We can answer the same question with a logistic regression model, using the `glm()` function.
```{r regression-logistic}
fitlog1 <- glm(
sbp_hi ~ qsmk,
data = nhefs,
family = binomial()
)
summary(fitlog1)
```
From this regression, we see that smokers who quit had an average increase of `r round(coef(fitlog1)["qsmk"], 3)` in their log-odds of weight gain between 1971 and 1982.
Usually, you will be asked to report associations from logistic regressions as odds ratios, in which case you would simply exponentiate the coefficient of interest. In this case we would run `exp(0.43304)` and get an odds ratio of `r round(exp(coef(fitlog1)["qsmk"]), 2)`. That is, those who quit smoking had `r round(exp(coef(fitlog1)["qsmk"]), 2)` times the odds of gaining weight between 1971 and 1982, compared to those who did not quit smoking.
As in the linear regression example, you could run a model adjusting for other factors, in which case you would modify the model formula accordingly. We will forego running an adjusted model here to avoid redundancy.
### Log-binomial regression
While the logistic regression remains the most frequently used generalized linear model (GLM) for binary outcomes, epidemiologists are often interested in risk differences and risk ratios.
Luckily, we can use the log-binomial model to estimate contrasts in risks.
```{r regression-logbin}
fitlbin <- glm(
sbp_hi ~ qsmk,
data = nhefs,
family = binomial(link = "log")
)
summary(fitlbin)
```
To get the risk ratio for the effect of quitting smoking on weight gain, we again exponentiate the beta coefficient of interest and, in doing so, estimate that those who quit smoking were `r round(exp(coef(fitlbin)["qsmk"]), 3)` times as likely to gain weight versus non-smokers.

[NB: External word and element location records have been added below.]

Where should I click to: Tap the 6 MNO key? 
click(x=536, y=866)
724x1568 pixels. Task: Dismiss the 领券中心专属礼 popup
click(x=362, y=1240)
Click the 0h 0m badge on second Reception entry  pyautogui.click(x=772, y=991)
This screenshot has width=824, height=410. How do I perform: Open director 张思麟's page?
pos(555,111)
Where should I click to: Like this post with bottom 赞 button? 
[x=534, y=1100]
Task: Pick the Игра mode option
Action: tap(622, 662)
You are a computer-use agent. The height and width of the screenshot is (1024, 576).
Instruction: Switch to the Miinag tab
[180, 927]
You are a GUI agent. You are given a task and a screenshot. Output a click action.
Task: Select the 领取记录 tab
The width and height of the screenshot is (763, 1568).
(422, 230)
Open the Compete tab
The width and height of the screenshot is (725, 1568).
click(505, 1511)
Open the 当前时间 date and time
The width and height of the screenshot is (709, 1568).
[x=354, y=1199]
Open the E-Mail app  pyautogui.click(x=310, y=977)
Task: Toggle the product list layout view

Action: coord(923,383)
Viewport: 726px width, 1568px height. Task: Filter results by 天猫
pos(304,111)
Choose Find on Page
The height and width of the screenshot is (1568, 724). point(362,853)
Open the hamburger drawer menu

[**Try this** Calculate the risk ratio manually and convince yourself that the log-binomial model gave you the correct answer.]{.marginnote .idea}
### Modified Poisson regression
Another way to get a risk ratio using GLMs involves a procedure called modified Poisson regression. "Modified" here refers to a necessary modification of the standard error estimates when using a Poisson regression model to estimate a risk ratio. Again, save the statistical details for later. All we want to know for the moment are the nuts-and-bolts: how to fit the model and how to modify the standard errors.
```{r regression-modpois}
fitmodpois <- glm(
sbp_hi ~ qsmk,
data = nhefs,
family = poisson()
)
summary(fitmodpois)
```
Let's compare the `qsmk` coefficient estimate to the one we got using the log-binomial model:
```{r regression-compare-lbin-modpois}
modcompare <- rbind(
broom::tidy(fitlbin) %>% mutate(model = "Log-binomial"),
broom::tidy(fitmodpois) %>% mutate(model = "Modified Poisson")
) %>%
filter(term == "qsmk") %>%
select(model, estimate, std.error)
modcompare %>%
knitr::kable()
```
Almost exactly the same point estimate, but we can see that the standard error from the modified Poisson model is considerably larger than that of the log-binomial model's.
To get a correct standard error for the modified Poisson model, we need to use a "robust" estimate of this error, also called the sandwich estimator:
```{r sandwich}
# sandwich() provided by the sandwich package
# first, get the variance-covariance matrix
swvar_modpois <- sandwich::sandwich(fitmodpois)
# extract the variance of the qsmk coefficient and
# take the square root to get the standard error
sqrt(swvar_modpois[2, 2])
```
Compare this modified standard error to that of the log-binomial model. We've accounted for the conservative estimate in the original modified Poisson model.
For more complex models, the log-binomial and modified Poisson models may provide slightly different answers. Each has other benefits and drawbacks that you will learn about if and when you take a class that introduces these methods.